Todavia, a pandemia colocou o mundo de cabeça para baixo, mexendo inclusive com o índice de inflação. Nessa circunstância única, a crítica acima tem perna.

A inflação ao consumidor busca captar mudanças no custo de vida. É uma média da variação de preços dos mais diversos bens e serviços comprados por consumidores. Mas é uma média ponderada, isto é, os itens não têm o mesmo peso no cômputo do índice. Quanto mais (proporcionalmente) os consumidores gastam de seu orçamento em determinado produto, maior sua importância para o cálculo.

Combustível e alimentos puxaram a inflação em junho, segundo IBGE
Combustível e alimentos puxaram a inflação em junho, segundo IBGE - Gabriel Cabral/Folhapress

Para obter os pesos de cada produto, são realizadas pesquisas para apurar hábitos de consumo junto a uma amostra de famílias. Essas pesquisas, entretanto, não são realizadas o tempo todo. Os pesos e o conjunto de produtos que compõem o índice são obtidos e mantidos constantes, até que uma nova pesquisa seja realizada.

Coletam-se, então, a cada mês, dados dos preços dos itens de consumo, e computa-se o índice de inflação como uma média ponderada dessas variações.

Tudo isso funciona bem se os hábitos de consumo não variam muito. Mas se eles mudam, os pesos podem não mais refletir a composição do orçamento dos consumidores. Assim, o índice de inflação passa a não ser uma boa estimativa da mudança no custo de vida.

A pandemia está fazendo justamente isso. Como resultado das quarentenas, compras de itens de alimentação no domicílio ganharam espaço no orçamento dos consumidores. Por outro lado, gastos com alimentação fora do domicílio (restaurantes, bares etc.), recreação e transporte estão diminuindo muito.

Além disso, artigos de alimentação sofreram aumentos de preços durante a pandemia, ao contrário da maioria dos outros itens do índice. Já para transportes tivemos quedas substanciais, muito em função do derretimento do preço do petróleo.

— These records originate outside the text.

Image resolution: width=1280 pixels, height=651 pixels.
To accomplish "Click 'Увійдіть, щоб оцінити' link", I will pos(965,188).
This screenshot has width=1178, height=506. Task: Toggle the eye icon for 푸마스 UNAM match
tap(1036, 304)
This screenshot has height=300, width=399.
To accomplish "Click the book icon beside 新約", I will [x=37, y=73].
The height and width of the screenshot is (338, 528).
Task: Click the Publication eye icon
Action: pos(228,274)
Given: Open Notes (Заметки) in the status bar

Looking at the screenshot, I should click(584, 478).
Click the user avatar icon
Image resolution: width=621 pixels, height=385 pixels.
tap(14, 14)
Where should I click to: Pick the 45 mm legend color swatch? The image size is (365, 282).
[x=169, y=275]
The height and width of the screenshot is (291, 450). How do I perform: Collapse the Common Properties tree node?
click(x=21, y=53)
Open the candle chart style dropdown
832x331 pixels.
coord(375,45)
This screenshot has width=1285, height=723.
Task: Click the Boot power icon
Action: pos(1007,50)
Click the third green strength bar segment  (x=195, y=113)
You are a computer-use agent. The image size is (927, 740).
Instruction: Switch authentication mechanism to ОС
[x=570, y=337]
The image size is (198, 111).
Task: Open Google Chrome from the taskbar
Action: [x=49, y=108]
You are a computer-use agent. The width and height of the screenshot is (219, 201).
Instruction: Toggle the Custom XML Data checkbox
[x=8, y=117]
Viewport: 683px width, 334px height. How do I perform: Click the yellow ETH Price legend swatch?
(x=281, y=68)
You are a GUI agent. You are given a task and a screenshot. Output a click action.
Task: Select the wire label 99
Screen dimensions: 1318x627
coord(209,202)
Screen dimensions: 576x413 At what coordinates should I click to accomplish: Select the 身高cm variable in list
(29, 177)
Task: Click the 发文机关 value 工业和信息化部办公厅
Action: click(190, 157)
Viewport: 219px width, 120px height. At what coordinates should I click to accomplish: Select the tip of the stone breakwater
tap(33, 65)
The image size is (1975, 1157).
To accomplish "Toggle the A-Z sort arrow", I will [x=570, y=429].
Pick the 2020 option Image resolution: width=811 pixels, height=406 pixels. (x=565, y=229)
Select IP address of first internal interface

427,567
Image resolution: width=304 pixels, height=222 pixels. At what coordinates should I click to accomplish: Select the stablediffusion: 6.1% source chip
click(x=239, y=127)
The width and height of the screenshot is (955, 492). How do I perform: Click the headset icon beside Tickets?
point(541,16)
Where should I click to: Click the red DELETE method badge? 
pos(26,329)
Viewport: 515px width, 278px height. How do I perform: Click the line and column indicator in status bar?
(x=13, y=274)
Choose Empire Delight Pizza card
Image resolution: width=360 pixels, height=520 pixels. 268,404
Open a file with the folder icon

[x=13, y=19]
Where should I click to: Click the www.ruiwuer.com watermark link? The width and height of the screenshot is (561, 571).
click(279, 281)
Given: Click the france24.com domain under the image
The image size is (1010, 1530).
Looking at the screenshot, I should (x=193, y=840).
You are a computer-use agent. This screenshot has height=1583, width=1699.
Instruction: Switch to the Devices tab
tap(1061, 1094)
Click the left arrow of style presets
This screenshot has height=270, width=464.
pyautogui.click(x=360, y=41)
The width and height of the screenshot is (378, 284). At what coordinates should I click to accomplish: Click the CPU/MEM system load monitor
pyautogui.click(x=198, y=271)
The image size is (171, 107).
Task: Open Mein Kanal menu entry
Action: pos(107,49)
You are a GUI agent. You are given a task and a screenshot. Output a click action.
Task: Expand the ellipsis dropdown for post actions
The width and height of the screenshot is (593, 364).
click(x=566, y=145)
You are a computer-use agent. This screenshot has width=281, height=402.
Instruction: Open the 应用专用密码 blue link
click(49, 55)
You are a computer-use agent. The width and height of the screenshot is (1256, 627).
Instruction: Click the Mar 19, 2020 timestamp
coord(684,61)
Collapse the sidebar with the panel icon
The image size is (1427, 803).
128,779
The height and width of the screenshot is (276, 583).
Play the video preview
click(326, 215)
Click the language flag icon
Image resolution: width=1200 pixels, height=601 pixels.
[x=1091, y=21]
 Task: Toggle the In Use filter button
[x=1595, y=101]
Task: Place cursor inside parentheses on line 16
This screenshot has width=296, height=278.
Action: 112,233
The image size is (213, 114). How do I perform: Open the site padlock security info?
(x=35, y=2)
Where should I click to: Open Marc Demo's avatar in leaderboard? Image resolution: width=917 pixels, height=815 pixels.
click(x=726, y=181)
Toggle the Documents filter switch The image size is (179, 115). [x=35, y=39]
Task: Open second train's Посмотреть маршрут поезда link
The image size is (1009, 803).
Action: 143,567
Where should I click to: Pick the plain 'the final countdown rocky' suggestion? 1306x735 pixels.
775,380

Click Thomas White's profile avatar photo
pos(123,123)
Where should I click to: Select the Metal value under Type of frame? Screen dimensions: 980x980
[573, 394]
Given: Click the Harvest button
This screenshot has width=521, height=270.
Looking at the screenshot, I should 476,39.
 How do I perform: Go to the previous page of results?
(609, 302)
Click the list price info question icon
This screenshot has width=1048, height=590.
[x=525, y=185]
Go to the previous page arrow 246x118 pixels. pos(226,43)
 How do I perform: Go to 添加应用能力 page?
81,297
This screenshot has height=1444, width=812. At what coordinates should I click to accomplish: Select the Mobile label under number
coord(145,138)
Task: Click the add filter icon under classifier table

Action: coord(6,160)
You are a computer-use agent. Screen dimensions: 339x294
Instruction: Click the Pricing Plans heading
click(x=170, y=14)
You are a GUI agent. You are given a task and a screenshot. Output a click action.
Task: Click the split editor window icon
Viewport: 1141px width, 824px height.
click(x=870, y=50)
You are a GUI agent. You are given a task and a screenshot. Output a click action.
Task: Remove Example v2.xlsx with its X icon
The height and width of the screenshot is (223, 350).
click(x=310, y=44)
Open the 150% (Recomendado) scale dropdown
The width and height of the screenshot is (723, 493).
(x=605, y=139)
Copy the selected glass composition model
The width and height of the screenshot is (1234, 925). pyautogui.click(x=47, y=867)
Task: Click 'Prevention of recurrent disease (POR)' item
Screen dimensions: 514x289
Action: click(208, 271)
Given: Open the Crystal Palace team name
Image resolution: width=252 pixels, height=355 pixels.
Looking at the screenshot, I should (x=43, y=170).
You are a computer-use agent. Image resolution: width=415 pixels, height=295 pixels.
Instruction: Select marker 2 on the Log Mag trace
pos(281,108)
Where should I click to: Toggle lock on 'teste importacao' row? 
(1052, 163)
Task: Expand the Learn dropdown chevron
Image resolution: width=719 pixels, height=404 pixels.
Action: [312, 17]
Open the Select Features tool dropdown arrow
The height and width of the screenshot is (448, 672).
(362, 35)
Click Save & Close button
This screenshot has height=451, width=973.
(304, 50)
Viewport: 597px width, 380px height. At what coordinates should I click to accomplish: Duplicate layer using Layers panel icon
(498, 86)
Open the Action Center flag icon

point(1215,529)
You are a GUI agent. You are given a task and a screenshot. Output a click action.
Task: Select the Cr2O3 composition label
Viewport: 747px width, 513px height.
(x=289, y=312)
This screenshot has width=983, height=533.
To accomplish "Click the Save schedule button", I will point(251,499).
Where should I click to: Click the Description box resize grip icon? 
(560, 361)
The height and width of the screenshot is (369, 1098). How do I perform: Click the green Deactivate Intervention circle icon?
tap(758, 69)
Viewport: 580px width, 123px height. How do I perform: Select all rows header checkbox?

Em outras palavras, no orçamento dos consumidores, itens que tiveram aumento de preço estão ganhando participação, enquanto itens que registraram reduções estão perdendo espaço. Só que o cálculo do índice não incorpora essas mudanças de hábito. Dessa forma, ele subestima a variação no custo de vida durante a pandemia.

Um artigo acadêmico de Alberto Cavallo dá uma ideia dessa diferença. Nos Estados Unidos, dados de gastos de consumidores em cartões de crédito e débito fornecem uma estimativa da distribuição do consumo em diferentes categorias. Essas informações estão disponíveis em alta frequência, o que permite captar a mudança de hábitos.

O autor usa esses dados para recalcular os pesos do índice ao consumidor dos Estados Unidos, e avalia quanto seria a taxa de inflação com base neles. Por exemplo, a inflação de abril, com os novos pesos, seria de –0,09%. Compare com o índice oficial, em que ela é igual a –0,69%.

Para o Brasil, infelizmente não temos dados de gastos com cartão de crédito e débito, que permitiram realizar um ajuste parecido. Mas certamente podemos esperar mudanças de comportamento nessa direção, o que geraria o mesmo tipo de viés no índice oficial.